Re: upgrading source code in local repository
From: Ryan Schmidt <subversion-2011a_at_ryandesign.com>
Date: Tue, 2 Aug 2011 23:10:08 -0500
On Aug 1, 2011, at 05:31, Ulrich Eckhardt wrote:
> On Friday 29 July 2011, Brecht Ameije wrote:
I think perhaps you still misunderstand. Correct, svn_load_dirs.pl does not preserve your local changes. That's not its job. You never run svn_load_dirs.pl on directories or parts of the repository that contain any changes. You only run them on pristine copies of the vendor software.
Example:
svn mkdir $URL/vendor
/vendor in the repository will contain copies of all the third-party software you want to keep track of. You will never make your own changes to that code in this part of the repository. These will always represent exact copies of the upstream source.
Let's say you want to keep track of a third-party software called foo. It's currently at version 1.1. You download the tarball of version 1.1 and you import it into the repository at this path:
svn mkdir $URL/vendor/foo
"current" is analogous to the "trunk" of a project that you're developing, but it's not called "trunk" here because "trunk" is a place where you make changes, and you're not going to be making any changes here.

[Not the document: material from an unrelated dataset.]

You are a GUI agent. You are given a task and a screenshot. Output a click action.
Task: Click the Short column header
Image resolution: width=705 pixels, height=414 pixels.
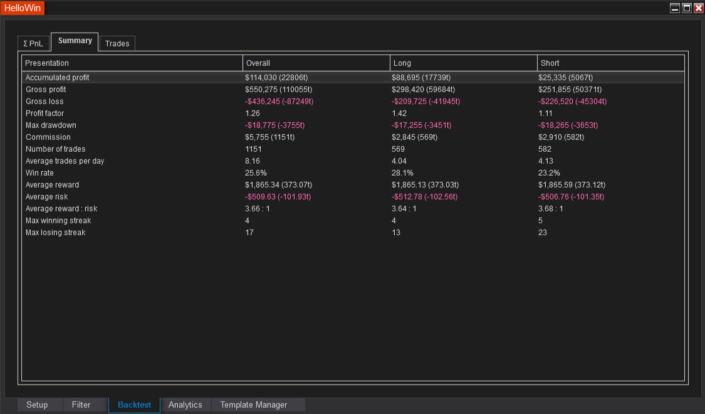(610, 63)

Now you make a copy of current and call it 1.1:
svn cp $URL/vendor/foo/current $URL/vendor/foo/1.1
This is like a "tag" in a project that you're developing.
Finally, you copy version 1.1 into another location in the repository where you want to use it. Let's say that foo will be used inside a project you're developing called bar, so perhaps you run:
svn cp $URL/vendor/foo/1.1 $URL/bar/trunk/libs/foo
Now you have a copy of foo 1.1 in the libs directory in the trunk of your bar project. You can edit that copy of foo to your heart's content.
Next, imagine a new version 1.2 of foo is released and you want to upgrade the foo in the bar project to that verison.
So you download the tarball of foo 1.2 and use svn_load_dirs.pl to update $URL/vendor/foo/current to version 1.2. svn_load_dirs.pl will also copy that to $URL/vendor/foo/1.2 for you if you ask it to.
Now you can go into your working copy of bar/trunk/libs/foo and run:
svn merge $URL/vendor/foo/1.1 $URL/vendor/foo/1.2 .
That is: You ask subversion to apply changes that occurred between foo 1.1 and 1.2 to your existing (and possibly modified) copy of foo 1.1. You commit it, stating in the message that you updated it to 1.2. Done.
>> Running /usr/bin/svn add -N --targets
Correct, the @ sign has special meaning in subversion. If a filename has an @ in it, subversion will think you are asking for that special meaning and will probably not do what you meant. To work around that, you append an @ to the end of the filename. That is what the script is probably doing here and why you are seeing "@" at the end of each filename. It is not a bug; it is a feature of subversion, and a feature of svn_load_dirs.pl that it is trying to handle all filenames correctly for you, even those containing an @.
This does not explain why it failed for you though.